The scientists who are part of the NOAA-funded project he is now leading—Developing Decadal Climate Projection Services Through Stakeholder Guidance and Foundational Science—will assemble this February, meeting with local officials from Miami-Dade and Broward counties at the Rosenstiel School for a day of roundtable discussions. "It's all part of the process of establishing trust, making stakeholders a part of the process that goes into climate science," Kirtman said. 

With collaboration between scientists and decision-makers being one of the cornerstones of the project, "we'll be able to develop information that's both scientifically rigorous and immediately relevant to the public," said project coleader Emily Becker, a research associate professor at the Rosenstiel School and associate director of CIMAS. She added that she is looking forward to applying her expertise in studying how weather events vary on yearly or longer timescales to the project. 

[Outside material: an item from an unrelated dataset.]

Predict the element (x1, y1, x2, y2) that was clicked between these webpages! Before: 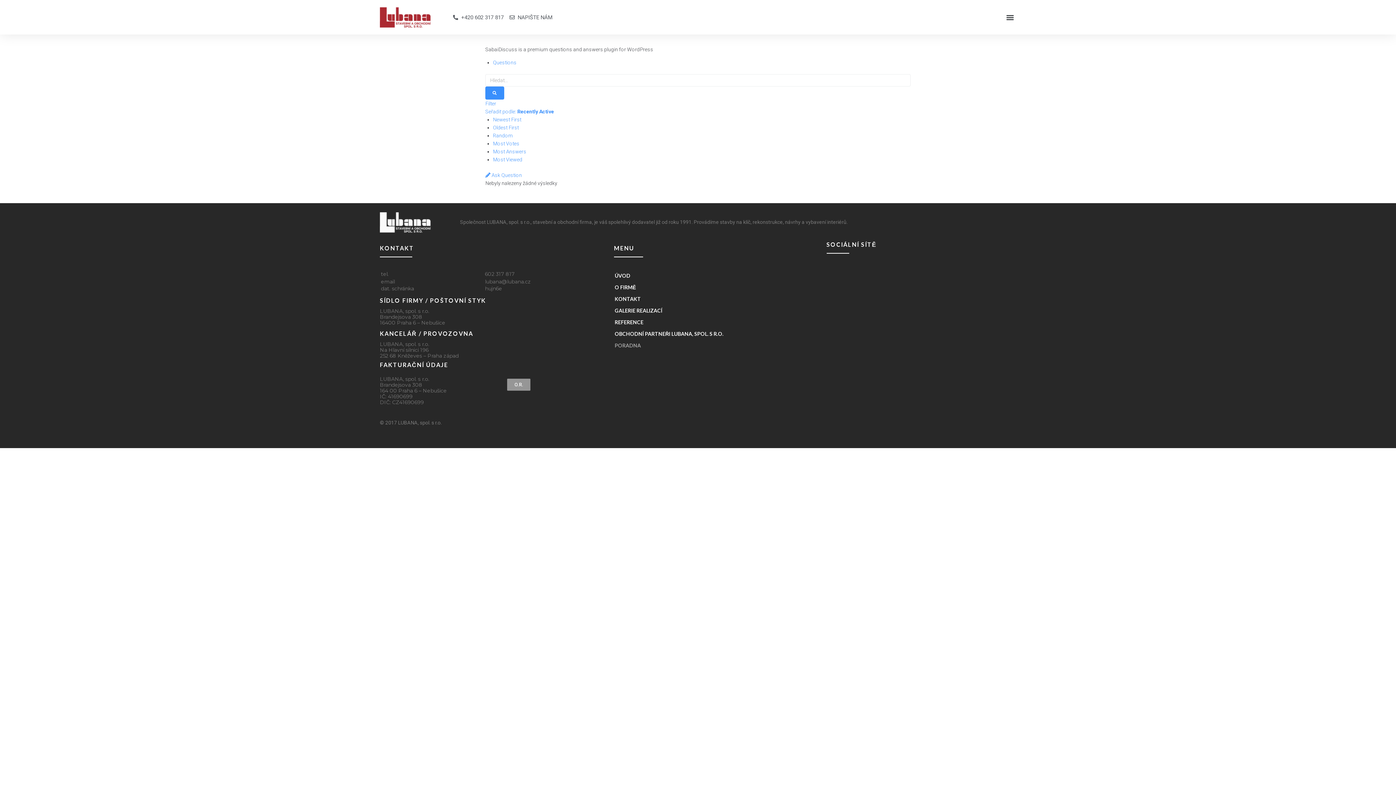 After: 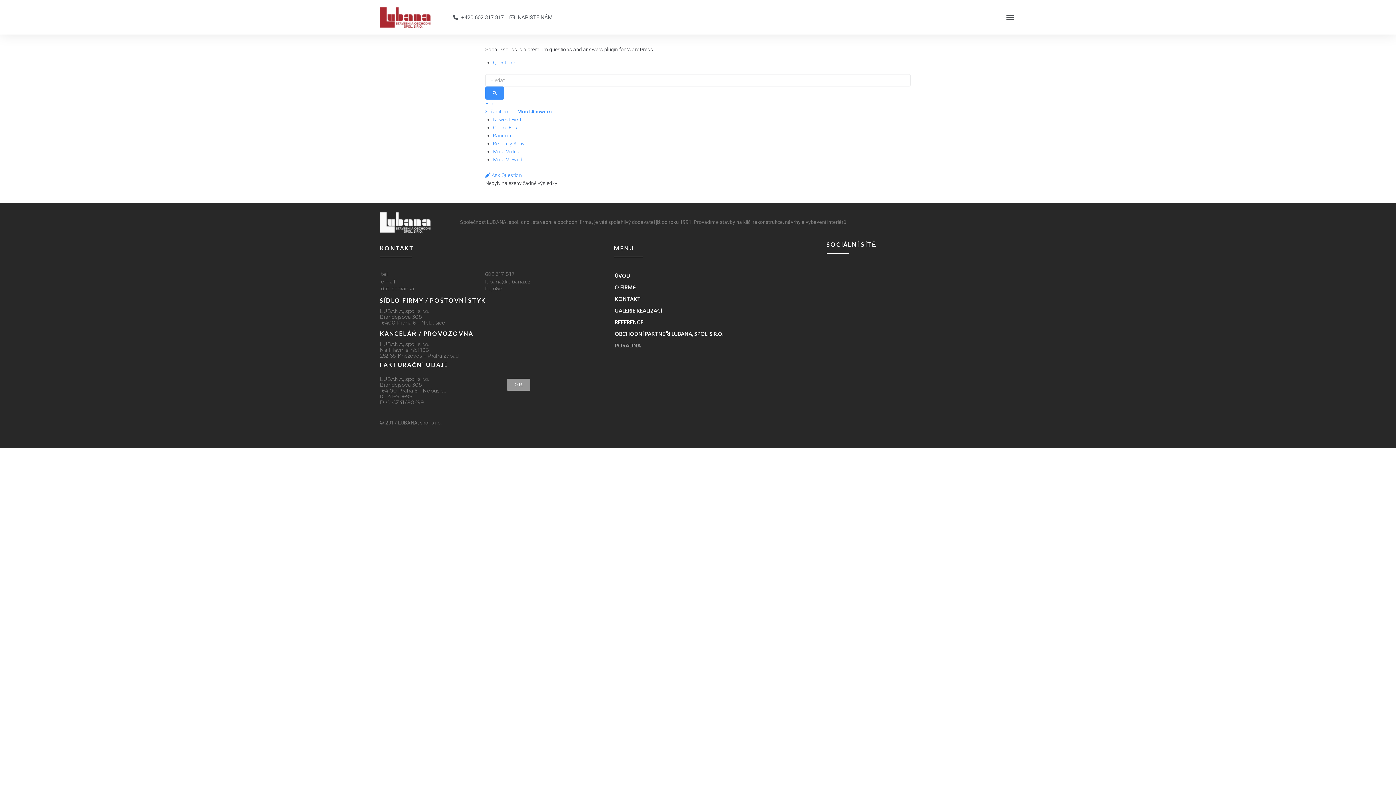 Action: bbox: (493, 148, 526, 154) label: Most Answers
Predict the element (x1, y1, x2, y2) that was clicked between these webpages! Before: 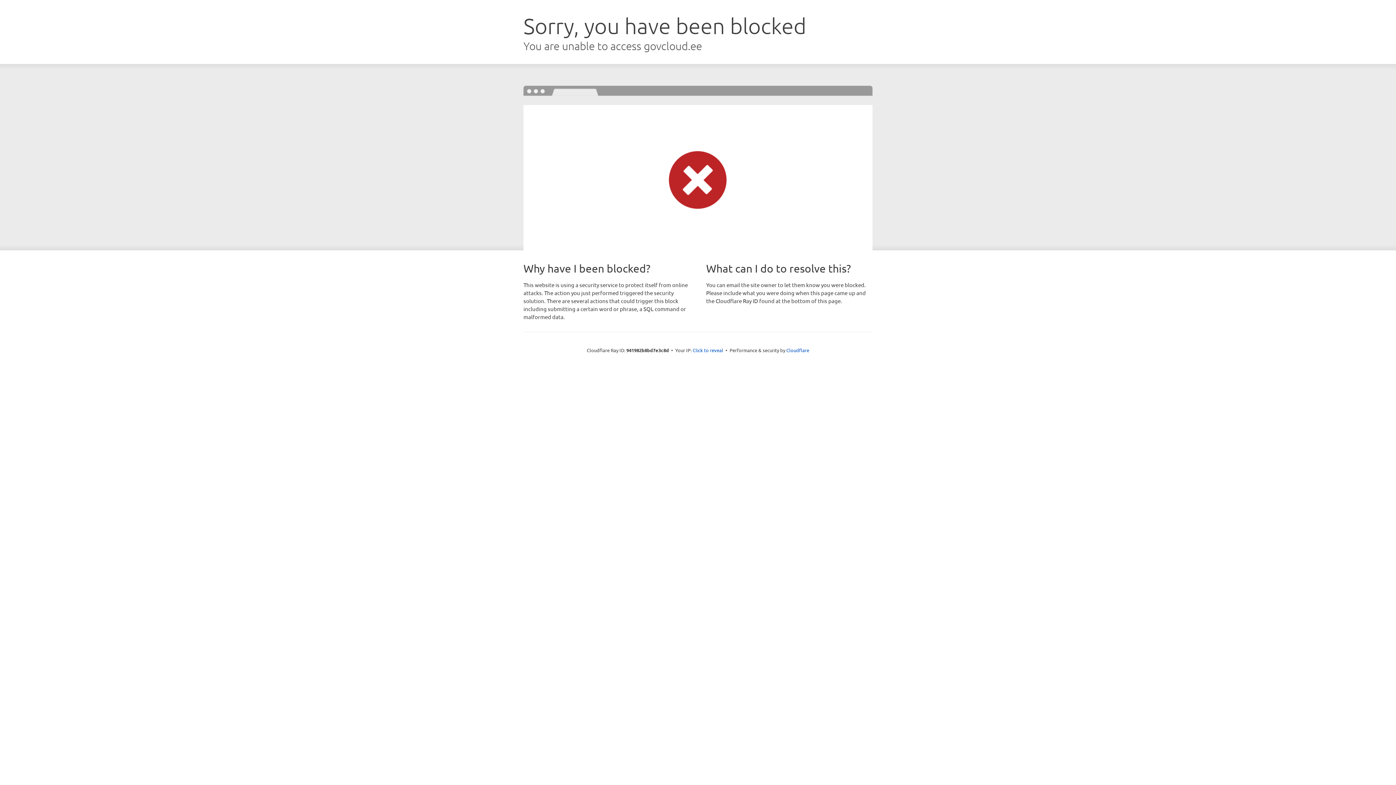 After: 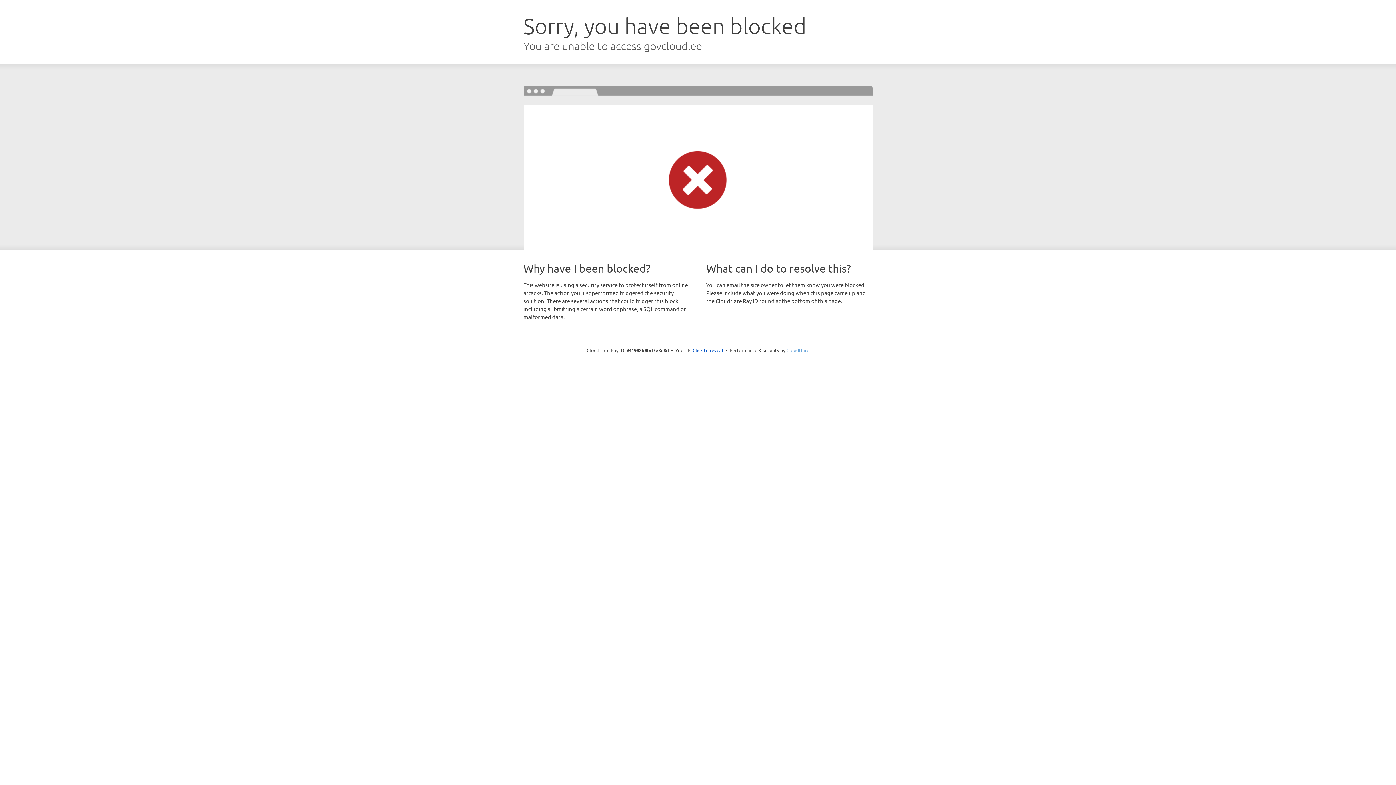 Action: bbox: (786, 347, 809, 353) label: Cloudflare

"We have spent decades understanding the basic science of how climate varies," said project coleader Amy Clement, a professor of atmospheric sciences at the Rosenstiel School who studies the causes of climate change on all timescales. "This project is a big leap forward in translating that understanding for people in meaningful and scientifically sound ways. That includes both what we do and do not—or cannot—know about regional climate changes and its future impacts."